Pero con esto no he dicho todavía nada sobre la fotografía que, evidentemente, decía más acerca de su creador que de las personas que le habían servido de modelos; porque Gyllenborg, ateniéndose a una ley estética de los antiguos griegos, sólo había desnudado el cuerpo del hombre, pero procurando que su sexo quedara escondido, mientras que el cuerpo de la mujer lo había cubierto con una tela que, fruncida sobre un hombro, formaba pliegues en diagonal y dejaba un pecho al descubierto, tela que había sido sumergida en agua o aceite porque relucía y se amoldaba al cuerpo subrayando con provocativa impudicia lo que en rigor debía cubrir.
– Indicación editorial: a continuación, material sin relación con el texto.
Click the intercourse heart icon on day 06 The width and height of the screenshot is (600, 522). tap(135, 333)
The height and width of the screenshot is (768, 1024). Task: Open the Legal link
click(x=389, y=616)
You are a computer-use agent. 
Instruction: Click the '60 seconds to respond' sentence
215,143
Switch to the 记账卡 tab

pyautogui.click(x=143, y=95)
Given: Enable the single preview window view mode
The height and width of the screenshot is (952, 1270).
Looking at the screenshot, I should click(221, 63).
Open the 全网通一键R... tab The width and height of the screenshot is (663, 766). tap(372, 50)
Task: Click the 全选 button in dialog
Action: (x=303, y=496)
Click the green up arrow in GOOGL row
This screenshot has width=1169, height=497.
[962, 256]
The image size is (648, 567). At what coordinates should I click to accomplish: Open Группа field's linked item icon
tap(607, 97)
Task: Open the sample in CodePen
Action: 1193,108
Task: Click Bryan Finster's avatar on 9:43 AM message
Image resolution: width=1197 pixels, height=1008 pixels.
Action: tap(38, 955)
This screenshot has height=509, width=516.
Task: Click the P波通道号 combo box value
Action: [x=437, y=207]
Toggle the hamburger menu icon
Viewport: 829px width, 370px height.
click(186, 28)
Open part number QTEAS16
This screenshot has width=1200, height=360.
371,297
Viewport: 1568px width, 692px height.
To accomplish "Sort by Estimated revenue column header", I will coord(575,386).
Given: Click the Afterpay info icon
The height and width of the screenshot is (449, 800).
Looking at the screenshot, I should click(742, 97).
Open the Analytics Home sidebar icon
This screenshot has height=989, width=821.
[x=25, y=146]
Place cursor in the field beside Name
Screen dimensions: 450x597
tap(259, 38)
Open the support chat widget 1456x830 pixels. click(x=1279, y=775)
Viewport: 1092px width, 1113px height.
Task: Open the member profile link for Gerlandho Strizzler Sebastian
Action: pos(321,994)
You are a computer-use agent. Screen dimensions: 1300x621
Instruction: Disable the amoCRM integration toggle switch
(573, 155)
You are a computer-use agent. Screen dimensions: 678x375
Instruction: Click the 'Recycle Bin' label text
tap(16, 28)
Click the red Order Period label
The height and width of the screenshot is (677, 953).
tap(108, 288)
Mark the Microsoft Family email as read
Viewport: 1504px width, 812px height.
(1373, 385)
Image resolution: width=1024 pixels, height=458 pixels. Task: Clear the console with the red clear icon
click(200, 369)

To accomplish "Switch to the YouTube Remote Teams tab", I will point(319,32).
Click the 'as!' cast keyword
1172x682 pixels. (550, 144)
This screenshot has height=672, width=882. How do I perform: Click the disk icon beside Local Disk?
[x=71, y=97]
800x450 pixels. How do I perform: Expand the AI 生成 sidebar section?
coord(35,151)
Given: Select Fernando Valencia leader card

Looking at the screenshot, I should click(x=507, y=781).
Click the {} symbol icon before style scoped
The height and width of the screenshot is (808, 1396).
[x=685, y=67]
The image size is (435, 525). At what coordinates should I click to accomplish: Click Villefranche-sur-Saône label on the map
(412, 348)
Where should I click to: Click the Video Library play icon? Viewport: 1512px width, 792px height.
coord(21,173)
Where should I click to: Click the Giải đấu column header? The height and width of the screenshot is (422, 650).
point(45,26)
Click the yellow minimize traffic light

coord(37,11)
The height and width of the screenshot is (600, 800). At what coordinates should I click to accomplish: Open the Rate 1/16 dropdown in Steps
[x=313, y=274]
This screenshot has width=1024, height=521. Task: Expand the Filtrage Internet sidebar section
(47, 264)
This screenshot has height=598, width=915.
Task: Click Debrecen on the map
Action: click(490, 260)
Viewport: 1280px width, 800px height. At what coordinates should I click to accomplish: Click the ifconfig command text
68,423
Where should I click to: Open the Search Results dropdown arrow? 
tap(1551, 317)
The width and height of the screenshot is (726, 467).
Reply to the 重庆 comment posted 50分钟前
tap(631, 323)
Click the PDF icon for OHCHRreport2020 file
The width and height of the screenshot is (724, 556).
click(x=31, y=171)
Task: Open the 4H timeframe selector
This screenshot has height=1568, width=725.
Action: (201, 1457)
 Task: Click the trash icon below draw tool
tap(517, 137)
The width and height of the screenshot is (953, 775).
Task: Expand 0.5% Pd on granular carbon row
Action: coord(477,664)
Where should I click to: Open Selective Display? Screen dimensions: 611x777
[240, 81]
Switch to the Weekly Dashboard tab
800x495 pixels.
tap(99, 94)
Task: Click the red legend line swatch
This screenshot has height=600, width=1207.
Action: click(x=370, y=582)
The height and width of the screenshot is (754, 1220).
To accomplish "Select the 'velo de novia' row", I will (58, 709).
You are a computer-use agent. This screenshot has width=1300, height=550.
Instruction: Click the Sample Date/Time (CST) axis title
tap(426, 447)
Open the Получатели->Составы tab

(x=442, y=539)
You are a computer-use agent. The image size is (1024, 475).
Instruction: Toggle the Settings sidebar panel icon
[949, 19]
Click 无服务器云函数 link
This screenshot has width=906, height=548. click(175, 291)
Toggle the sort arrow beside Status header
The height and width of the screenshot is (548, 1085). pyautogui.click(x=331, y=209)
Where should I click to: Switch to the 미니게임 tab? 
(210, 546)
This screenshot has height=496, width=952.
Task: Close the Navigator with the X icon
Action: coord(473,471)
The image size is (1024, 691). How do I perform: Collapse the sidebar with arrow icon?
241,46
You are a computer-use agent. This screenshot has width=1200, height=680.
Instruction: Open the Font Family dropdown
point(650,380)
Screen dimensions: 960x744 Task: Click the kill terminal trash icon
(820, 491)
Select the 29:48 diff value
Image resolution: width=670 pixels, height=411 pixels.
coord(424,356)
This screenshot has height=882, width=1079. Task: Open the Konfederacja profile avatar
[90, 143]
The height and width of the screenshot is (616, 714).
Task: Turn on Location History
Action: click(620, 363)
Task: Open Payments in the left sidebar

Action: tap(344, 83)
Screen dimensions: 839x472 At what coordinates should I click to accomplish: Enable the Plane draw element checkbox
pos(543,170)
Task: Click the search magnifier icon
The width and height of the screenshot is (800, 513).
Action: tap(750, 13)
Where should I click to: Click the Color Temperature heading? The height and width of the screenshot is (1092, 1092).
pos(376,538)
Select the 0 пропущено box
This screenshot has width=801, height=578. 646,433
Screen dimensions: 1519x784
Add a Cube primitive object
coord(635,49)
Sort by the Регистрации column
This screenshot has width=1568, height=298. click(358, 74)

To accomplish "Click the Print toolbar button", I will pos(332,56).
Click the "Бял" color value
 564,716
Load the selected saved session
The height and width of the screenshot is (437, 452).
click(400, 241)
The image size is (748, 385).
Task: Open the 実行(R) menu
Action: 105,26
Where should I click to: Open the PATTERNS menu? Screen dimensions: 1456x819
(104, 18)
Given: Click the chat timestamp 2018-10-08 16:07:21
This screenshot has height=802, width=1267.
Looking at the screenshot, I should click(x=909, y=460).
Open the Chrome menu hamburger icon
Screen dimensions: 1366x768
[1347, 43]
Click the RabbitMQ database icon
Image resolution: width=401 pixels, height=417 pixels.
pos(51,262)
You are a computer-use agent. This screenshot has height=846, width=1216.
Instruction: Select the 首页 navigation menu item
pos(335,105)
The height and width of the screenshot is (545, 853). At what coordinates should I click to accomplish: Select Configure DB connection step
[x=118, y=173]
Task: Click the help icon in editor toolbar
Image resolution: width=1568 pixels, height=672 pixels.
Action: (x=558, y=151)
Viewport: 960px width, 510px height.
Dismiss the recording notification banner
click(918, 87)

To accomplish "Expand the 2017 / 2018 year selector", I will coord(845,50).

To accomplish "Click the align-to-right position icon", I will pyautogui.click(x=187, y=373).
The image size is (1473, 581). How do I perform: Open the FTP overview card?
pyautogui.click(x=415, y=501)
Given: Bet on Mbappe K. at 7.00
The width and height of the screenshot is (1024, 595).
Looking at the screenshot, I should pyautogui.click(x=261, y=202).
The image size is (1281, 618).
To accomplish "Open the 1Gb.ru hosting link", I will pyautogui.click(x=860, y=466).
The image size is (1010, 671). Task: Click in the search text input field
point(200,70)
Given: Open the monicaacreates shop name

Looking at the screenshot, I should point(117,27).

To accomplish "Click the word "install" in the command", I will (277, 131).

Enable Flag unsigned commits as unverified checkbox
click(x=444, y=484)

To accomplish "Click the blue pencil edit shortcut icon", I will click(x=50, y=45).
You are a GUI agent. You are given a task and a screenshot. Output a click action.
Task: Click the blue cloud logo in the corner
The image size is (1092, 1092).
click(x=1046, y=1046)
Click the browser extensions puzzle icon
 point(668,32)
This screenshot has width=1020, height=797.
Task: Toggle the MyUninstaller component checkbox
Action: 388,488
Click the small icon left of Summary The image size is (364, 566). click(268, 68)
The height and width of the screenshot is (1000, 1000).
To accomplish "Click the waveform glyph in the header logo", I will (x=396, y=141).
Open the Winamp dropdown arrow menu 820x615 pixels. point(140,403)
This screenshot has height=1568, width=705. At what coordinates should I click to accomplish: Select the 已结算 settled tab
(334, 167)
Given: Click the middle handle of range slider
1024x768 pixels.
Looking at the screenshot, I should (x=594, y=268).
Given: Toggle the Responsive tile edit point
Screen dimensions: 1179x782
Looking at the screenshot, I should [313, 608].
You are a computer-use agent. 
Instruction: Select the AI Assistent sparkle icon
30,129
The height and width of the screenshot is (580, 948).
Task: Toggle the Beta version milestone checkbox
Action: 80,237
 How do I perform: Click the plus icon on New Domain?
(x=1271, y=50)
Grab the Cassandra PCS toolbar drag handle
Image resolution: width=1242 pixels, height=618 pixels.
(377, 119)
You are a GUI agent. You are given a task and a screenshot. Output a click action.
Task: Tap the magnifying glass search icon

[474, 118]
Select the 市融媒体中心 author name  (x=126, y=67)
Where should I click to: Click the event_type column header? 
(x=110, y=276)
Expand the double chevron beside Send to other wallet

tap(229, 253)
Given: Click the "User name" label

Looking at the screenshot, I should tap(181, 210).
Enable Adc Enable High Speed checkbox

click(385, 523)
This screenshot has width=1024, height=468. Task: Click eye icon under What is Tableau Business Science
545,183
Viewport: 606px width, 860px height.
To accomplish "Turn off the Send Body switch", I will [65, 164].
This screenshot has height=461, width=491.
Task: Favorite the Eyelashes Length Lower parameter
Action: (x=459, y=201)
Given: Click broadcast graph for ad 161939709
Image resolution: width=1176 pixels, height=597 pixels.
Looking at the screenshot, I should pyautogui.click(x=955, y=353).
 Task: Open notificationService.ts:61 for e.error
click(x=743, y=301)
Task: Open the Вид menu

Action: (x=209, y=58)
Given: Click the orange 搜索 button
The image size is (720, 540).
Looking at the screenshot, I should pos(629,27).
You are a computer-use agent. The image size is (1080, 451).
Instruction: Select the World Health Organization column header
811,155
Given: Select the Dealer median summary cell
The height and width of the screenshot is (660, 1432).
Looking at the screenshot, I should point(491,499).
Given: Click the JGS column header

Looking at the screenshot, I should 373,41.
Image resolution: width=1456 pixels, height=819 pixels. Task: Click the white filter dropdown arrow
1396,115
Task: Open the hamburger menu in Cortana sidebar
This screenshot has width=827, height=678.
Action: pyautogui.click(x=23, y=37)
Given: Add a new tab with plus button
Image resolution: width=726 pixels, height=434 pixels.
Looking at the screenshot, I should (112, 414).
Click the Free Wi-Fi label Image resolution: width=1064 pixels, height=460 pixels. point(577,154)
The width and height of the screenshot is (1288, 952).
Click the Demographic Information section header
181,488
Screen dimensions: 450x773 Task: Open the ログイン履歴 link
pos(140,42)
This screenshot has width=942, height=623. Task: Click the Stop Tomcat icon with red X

La fotografía hubiera podido ser detestable, cursi y del peor gusto, muestra espeluznante de una ambición artística pedante y rancia que, buscando con afán la armonía de las proporciones, escamoteaba todas las partes del cuerpo antiestéticas, deformes o consideradas vergonzosas que, en realidad, son atributos naturales irrenunciables de la perfección humana; pero en la fotografía, y así hay que consignarlo en honor del fotógrafo, la condesa tenía los dedos sanos doblados sobre la palma de la mano y levantaba ante sí sus dedos de pezuña, y como si su cabeza no percibiera el calor que brotaba de entre los abiertos muslos del criado, ¡y, oh, dioses, qué fragante calor podía exhalar aquel vientre!, parecía dedicar por entero su sonrisa ¡precisamente, su sonrisa cruel!, a aquel horrible remate de sus extremidades, con lo que aquella composición relamida y preciosista se convertía en una parodia satánica; pero el objeto de la burla no eran las dos figuras retratadas, sino el observador que atisbaba por el ojo de la cerradura; se burlaba de mí, de ti, de todo el que contemplaba la fotografía, ¡quizá incluso de su mismo autor!, porque lo que decía era que uno debe aceptar su deformidad con una sonrisa, con una sonrisa deben asumirse las crueldades objetivas de la realidad, esto es auténtica inocencia, todo lo demás es simple simulación, ornamento, convencionalismo, pose y pretensión; por esta sonrisa dedicada a la deformidad, también la corona de laurel del criado se convertía en una parodia demoníaca, la forzada indiferencia con que desviaba la mirada siguiendo los estúpidos pliegues de la cortina resultaba paródica, como paródica era aquella cruda y ostentosa sensualidad, que unía a ambos personajes, a pesar de la deliberada indiferencia con que desviaban la mirada, con lo que, a la postre, también la hermosura de su cuerpo, crudamente revelada, aparecía lastimosa.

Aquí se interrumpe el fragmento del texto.